8 Catatan Setara Institute terhadap SEMA Perkawinan Beda Agama
Terbaru

8 Catatan Setara Institute terhadap SEMA Perkawinan Beda Agama

SEMA 2/2023 dianggap tidak kompatibel dengan kebhinekaan Indonesia dan negara Pancasila. Pemerintah dan DPR perlu merevisi UU No.1 Tahun 1974 tentang Perkawinan.

Ady Thea DA
Bacaan 4 Menit
Direktur Eksekutif Setara Institute, Halili Hasan . Foto: Akun IG Halili Hasan
Direktur Eksekutif Setara Institute, Halili Hasan . Foto: Akun IG Halili Hasan

Dikabulkannya permohonan pencatatan pernikahan beda agama oleh Pengadilan Negeri (PN) Jakarta Pusat, Jakarta Selatan (Jaksel) beberapa waktu lalu menimbulkan pro dan kontra. Mahkamah Agung pun bereaksi dengan menerbitkan Surat Edaran (SEMA) No.2 Tahun 2023 tentang Petunjuk bagi Hakim dalam Mengadili Perkara Permohonan Pencatatan Perkawinan Antar-Umat yang Berbeda Agama dan Kepercayaan.
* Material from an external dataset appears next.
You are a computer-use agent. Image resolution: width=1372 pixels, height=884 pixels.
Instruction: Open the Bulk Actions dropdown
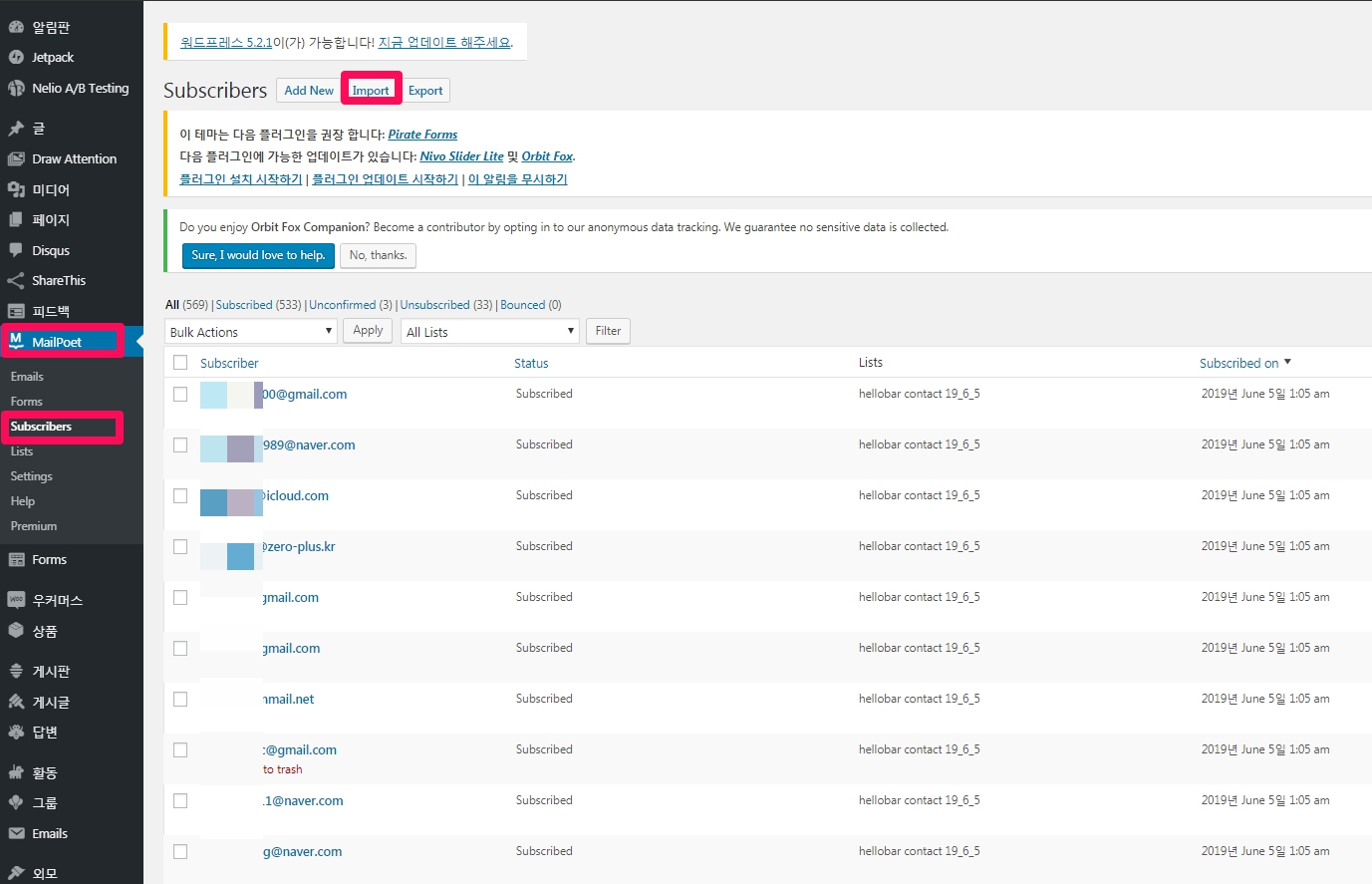(x=250, y=332)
Namun SEMA 2/2023 pun menimbulkan penolakan dari sebagian kalangan.

Direktur Eksekutif Setara Institute, Halili Hasan menyebut lembaganya mencatat sedikitnya 8 hal terkait SEMA 2/2023. Pertama, secara substantif SEMA 2/2023 tidak kompatibel dengan kebhinekaan Indonesia dan bangunan negara Pancasila. Fakta objektif keberagamaan identitas warga negara, termasuk dari segi agama, seharusnya semakin mendorong perangkat penyelenggaraan negara pada cabang kekuasaan eksekutif, legislatif, dan yudikatif untuk memberikan penghormatan, perlindungan, dan pemenuhan yang lebih baik bagi seluruh warga negara dengan identitas yang beragam tersebut.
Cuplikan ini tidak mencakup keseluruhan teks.